En intelligence artificielle, rien ne sert de courir, il faut prendre le bon chemin
Dans la famille mathématiques, l’optimisation est une discipline à part entière qui s’avère essentielle pour la recherche en intelligence artificielle. Explications avec le chercheur Jérôme Bolte, porteur de la chaire « Optimisation de grande taille pour l’IA » (Large scale optimization for AI) au sein de l’Institut interdisciplinaire d’intelligence artificielle de Toulouse, ANITI.
Par Valérie Ravinet, journaliste.
« L’optimisation est une forme d’aide à la décision pour maximiser un revenu, ou encore minimiser un coût, dans un environnement contraint »
indique Jérôme Bolte, professeur de mathématiques, chercheur à Toulouse School of Economics (TSE), Université Toulouse Capitole, pour définir simplement son domaine d’activité.

Données enregistrées.
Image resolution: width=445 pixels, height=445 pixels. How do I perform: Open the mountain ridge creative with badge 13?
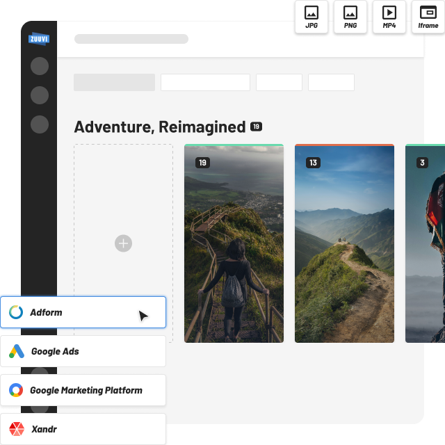344,243
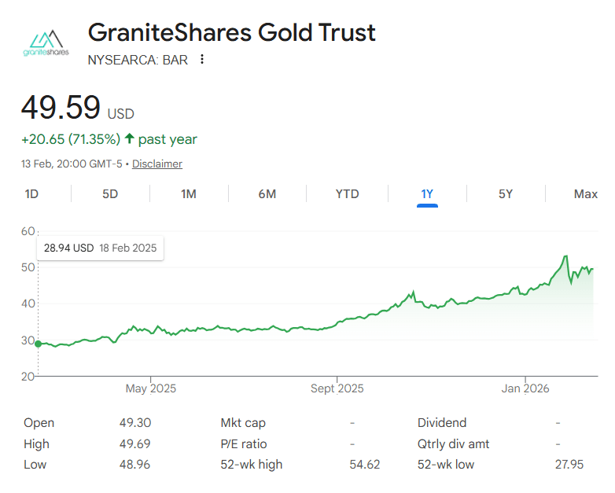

Tâches à réaliser.
a - Mettez à jour le passage de l'extrait de page qui s'ouvre sur les mots contenant « En intelligence artificielle, rien » et se ferme sur « son domaine d’activité. », en substituant « IA » à « intelligence artificielle ».
b - Relevez tous les établissements d'enseignement ou de recherche nommés dans l'extrait de page.
Les données sont issues d'une source distincte de celle de l'extrait.

Résultats par tâche.
a -
En IA, rien ne sert de courir, il faut prendre le bon chemin
Dans la famille mathématiques, l’optimisation est une discipline à part entière qui s’avère essentielle pour la recherche en IA. Explications avec le chercheur Jérôme Bolte, porteur de la chaire « Optimisation de grande taille pour l’IA » (Large scale optimization for AI) au sein de l’Institut interdisciplinaire d’IA de Toulouse, ANITI.
Par Valérie Ravinet, journaliste.
« L’optimisation est une forme d’aide à la décision pour maximiser un revenu, ou encore minimiser un coût, dans un environnement contraint »
indique Jérôme Bolte, professeur de mathématiques, chercheur à Toulouse School of Economics (TSE), Université Toulouse Capitole, pour définir simplement son domaine d’activité.

b -
- Institut interdisciplinaire d'intelligence artificielle de Toulouse (ANITI)
- Toulouse School of Economics (TSE)
- Université Toulouse Capitole